WORK INSTRUCTION: Restate the records in full, so that each line matches the original exactly.

(Items from a dataset)

*** Block opens ***

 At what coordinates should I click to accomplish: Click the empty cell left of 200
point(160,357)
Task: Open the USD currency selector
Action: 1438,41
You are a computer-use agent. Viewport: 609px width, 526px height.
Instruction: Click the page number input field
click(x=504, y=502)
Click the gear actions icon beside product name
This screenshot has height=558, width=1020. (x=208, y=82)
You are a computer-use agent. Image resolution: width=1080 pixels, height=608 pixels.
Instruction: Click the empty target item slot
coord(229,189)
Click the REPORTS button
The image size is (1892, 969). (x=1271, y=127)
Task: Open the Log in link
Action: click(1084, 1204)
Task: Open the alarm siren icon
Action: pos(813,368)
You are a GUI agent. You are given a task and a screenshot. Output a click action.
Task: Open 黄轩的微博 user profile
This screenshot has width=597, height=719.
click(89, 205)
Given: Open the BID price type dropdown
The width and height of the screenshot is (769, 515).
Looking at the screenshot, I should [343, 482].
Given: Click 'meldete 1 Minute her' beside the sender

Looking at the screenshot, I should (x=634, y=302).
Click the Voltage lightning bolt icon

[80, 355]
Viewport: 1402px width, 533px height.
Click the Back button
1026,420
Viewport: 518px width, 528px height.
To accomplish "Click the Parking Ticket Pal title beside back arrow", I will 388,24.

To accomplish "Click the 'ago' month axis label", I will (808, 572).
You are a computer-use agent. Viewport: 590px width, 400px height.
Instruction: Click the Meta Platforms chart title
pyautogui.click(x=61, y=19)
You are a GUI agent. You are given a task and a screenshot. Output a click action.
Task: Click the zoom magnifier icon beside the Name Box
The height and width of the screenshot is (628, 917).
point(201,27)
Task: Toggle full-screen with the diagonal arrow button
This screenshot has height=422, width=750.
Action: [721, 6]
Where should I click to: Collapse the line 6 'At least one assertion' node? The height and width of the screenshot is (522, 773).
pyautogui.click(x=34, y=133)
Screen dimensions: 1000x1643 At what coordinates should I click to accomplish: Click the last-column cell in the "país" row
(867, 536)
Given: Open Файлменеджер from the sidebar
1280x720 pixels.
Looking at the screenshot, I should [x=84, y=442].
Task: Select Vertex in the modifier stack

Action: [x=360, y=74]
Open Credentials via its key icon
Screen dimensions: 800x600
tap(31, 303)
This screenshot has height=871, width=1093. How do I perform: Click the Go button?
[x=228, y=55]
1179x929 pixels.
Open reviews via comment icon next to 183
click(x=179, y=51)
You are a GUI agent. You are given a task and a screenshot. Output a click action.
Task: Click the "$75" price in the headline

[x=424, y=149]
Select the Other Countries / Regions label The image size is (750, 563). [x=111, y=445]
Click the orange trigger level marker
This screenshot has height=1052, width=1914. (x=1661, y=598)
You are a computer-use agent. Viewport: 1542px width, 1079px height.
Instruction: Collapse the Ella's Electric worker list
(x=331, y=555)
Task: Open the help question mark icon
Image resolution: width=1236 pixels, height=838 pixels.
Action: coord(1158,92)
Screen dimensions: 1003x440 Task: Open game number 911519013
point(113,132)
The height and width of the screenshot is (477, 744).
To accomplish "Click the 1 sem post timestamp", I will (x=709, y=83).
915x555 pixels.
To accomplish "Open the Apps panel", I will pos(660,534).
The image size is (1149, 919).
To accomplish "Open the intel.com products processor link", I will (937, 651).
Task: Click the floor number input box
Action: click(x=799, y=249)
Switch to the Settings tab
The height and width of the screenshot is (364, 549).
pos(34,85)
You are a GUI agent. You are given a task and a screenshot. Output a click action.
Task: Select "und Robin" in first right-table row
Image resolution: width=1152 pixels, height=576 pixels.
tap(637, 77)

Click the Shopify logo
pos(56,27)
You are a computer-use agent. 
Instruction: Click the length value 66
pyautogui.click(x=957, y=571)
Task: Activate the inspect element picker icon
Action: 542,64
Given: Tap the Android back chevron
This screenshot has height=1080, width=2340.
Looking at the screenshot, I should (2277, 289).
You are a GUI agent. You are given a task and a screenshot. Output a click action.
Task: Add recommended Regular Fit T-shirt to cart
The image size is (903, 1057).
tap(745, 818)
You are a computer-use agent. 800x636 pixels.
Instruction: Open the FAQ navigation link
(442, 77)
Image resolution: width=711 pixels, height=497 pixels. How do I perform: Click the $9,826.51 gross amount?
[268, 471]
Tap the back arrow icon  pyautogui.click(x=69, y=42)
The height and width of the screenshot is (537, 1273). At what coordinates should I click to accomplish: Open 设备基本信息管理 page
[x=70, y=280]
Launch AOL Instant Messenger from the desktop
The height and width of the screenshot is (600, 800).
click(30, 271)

*** Block closes ***

TASK RESPONSE:
 At what coordinates should I click to accomplish: Click the empty cell left of 200
point(160,357)
Task: Open the USD currency selector
Action: 1438,41
You are a computer-use agent. Viewport: 609px width, 526px height.
Instruction: Click the page number input field
click(x=504, y=502)
Click the gear actions icon beside product name
This screenshot has height=558, width=1020. (x=208, y=82)
You are a computer-use agent. Image resolution: width=1080 pixels, height=608 pixels.
Instruction: Click the empty target item slot
coord(229,189)
Click the REPORTS button
The image size is (1892, 969). (x=1271, y=127)
Task: Open the Log in link
Action: click(1084, 1204)
Task: Open the alarm siren icon
Action: pos(813,368)
You are a GUI agent. You are given a task and a screenshot. Output a click action.
Task: Open 黄轩的微博 user profile
This screenshot has width=597, height=719.
click(89, 205)
Given: Open the BID price type dropdown
The width and height of the screenshot is (769, 515).
Looking at the screenshot, I should [343, 482].
Given: Click 'meldete 1 Minute her' beside the sender

Looking at the screenshot, I should (x=634, y=302).
Click the Voltage lightning bolt icon

[80, 355]
Viewport: 1402px width, 533px height.
Click the Back button
1026,420
Viewport: 518px width, 528px height.
To accomplish "Click the Parking Ticket Pal title beside back arrow", I will 388,24.

To accomplish "Click the 'ago' month axis label", I will (808, 572).
You are a computer-use agent. Viewport: 590px width, 400px height.
Instruction: Click the Meta Platforms chart title
pyautogui.click(x=61, y=19)
You are a GUI agent. You are given a task and a screenshot. Output a click action.
Task: Click the zoom magnifier icon beside the Name Box
The height and width of the screenshot is (628, 917).
point(201,27)
Task: Toggle full-screen with the diagonal arrow button
This screenshot has height=422, width=750.
Action: [721, 6]
Where should I click to: Collapse the line 6 'At least one assertion' node? The height and width of the screenshot is (522, 773).
pyautogui.click(x=34, y=133)
Screen dimensions: 1000x1643 At what coordinates should I click to accomplish: Click the last-column cell in the "país" row
(867, 536)
Given: Open Файлменеджер from the sidebar
1280x720 pixels.
Looking at the screenshot, I should [x=84, y=442].
Task: Select Vertex in the modifier stack

Action: [x=360, y=74]
Open Credentials via its key icon
Screen dimensions: 800x600
tap(31, 303)
This screenshot has height=871, width=1093. How do I perform: Click the Go button?
[x=228, y=55]
1179x929 pixels.
Open reviews via comment icon next to 183
click(x=179, y=51)
You are a GUI agent. You are given a task and a screenshot. Output a click action.
Task: Click the "$75" price in the headline

[x=424, y=149]
Select the Other Countries / Regions label The image size is (750, 563). [x=111, y=445]
Click the orange trigger level marker
This screenshot has height=1052, width=1914. (x=1661, y=598)
You are a computer-use agent. Viewport: 1542px width, 1079px height.
Instruction: Collapse the Ella's Electric worker list
(x=331, y=555)
Task: Open the help question mark icon
Image resolution: width=1236 pixels, height=838 pixels.
Action: coord(1158,92)
Screen dimensions: 1003x440 Task: Open game number 911519013
point(113,132)
The height and width of the screenshot is (477, 744).
To accomplish "Click the 1 sem post timestamp", I will (x=709, y=83).
915x555 pixels.
To accomplish "Open the Apps panel", I will pos(660,534).
The image size is (1149, 919).
To accomplish "Open the intel.com products processor link", I will (937, 651).
Task: Click the floor number input box
Action: click(x=799, y=249)
Switch to the Settings tab
The height and width of the screenshot is (364, 549).
pos(34,85)
You are a GUI agent. You are given a task and a screenshot. Output a click action.
Task: Select "und Robin" in first right-table row
Image resolution: width=1152 pixels, height=576 pixels.
tap(637, 77)

Click the Shopify logo
pos(56,27)
You are a computer-use agent. 
Instruction: Click the length value 66
pyautogui.click(x=957, y=571)
Task: Activate the inspect element picker icon
Action: 542,64
Given: Tap the Android back chevron
This screenshot has height=1080, width=2340.
Looking at the screenshot, I should (2277, 289).
You are a GUI agent. You are given a task and a screenshot. Output a click action.
Task: Add recommended Regular Fit T-shirt to cart
The image size is (903, 1057).
tap(745, 818)
You are a computer-use agent. 800x636 pixels.
Instruction: Open the FAQ navigation link
(442, 77)
Image resolution: width=711 pixels, height=497 pixels. How do I perform: Click the $9,826.51 gross amount?
[268, 471]
Tap the back arrow icon  pyautogui.click(x=69, y=42)
The height and width of the screenshot is (537, 1273). At what coordinates should I click to accomplish: Open 设备基本信息管理 page
[x=70, y=280]
Launch AOL Instant Messenger from the desktop
The height and width of the screenshot is (600, 800).
click(30, 271)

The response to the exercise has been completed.